*What to work on*:
Reproduce every line of the data below word for word, with no changes.

*Data rows*:
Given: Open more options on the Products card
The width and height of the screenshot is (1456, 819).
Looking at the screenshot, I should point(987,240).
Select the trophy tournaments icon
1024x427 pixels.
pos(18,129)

*Result for this exercise*:
Given: Open more options on the Products card
The width and height of the screenshot is (1456, 819).
Looking at the screenshot, I should point(987,240).
Select the trophy tournaments icon
1024x427 pixels.
pos(18,129)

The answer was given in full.